Quantization
The following demonstrates how to use the quantizaion capabilites of the Local runtime on top of Seldon Core 2 (SC2) to server your LLM on limited hardware (i.e., when the fp16 model does not fit on yout GPUs). We will showcase how to deploy quantized models, using the all our backend. To run this example you will need SC2 up and running, the Local runtime deployed on SC2, and a GPU with compute capability >= 8.0 for the deepspeed
backeend.
In order to start serving LLMs you have to create a secret for the Huggingface token and deploy the Local Runtime server.

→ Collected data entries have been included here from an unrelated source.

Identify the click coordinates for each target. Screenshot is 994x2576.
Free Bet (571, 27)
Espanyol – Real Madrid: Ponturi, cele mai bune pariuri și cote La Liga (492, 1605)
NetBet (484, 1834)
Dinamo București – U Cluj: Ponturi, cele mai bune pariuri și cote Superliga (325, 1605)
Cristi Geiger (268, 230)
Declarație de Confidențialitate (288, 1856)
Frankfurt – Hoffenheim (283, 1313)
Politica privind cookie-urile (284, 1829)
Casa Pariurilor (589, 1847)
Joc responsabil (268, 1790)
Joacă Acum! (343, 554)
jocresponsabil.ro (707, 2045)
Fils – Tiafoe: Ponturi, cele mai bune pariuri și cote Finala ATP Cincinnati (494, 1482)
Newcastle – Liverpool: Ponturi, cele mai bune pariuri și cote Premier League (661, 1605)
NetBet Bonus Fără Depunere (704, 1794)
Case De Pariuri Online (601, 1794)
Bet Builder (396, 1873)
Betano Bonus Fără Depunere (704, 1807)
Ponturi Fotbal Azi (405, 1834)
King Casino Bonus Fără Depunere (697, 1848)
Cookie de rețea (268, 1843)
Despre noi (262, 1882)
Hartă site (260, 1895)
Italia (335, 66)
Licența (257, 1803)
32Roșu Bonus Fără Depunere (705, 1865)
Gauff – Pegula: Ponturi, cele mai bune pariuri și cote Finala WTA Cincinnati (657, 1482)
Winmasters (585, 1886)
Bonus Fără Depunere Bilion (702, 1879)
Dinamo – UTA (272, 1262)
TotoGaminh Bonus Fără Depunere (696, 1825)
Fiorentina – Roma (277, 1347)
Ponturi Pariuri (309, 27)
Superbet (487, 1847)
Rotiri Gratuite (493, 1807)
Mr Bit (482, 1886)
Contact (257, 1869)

Please check our installation tutorial to see how to do so.
We are now ready to deploy our LLMs on SC2, but before that, let us define the inference request we will send to our models.
import pprint
import requests
import subprocess
def get_mesh_ip():
cmd = f"kubectl get svc seldon-mesh -n seldon -o jsonpath='{{.status.loadBalancer.ingress[0].ip}}'"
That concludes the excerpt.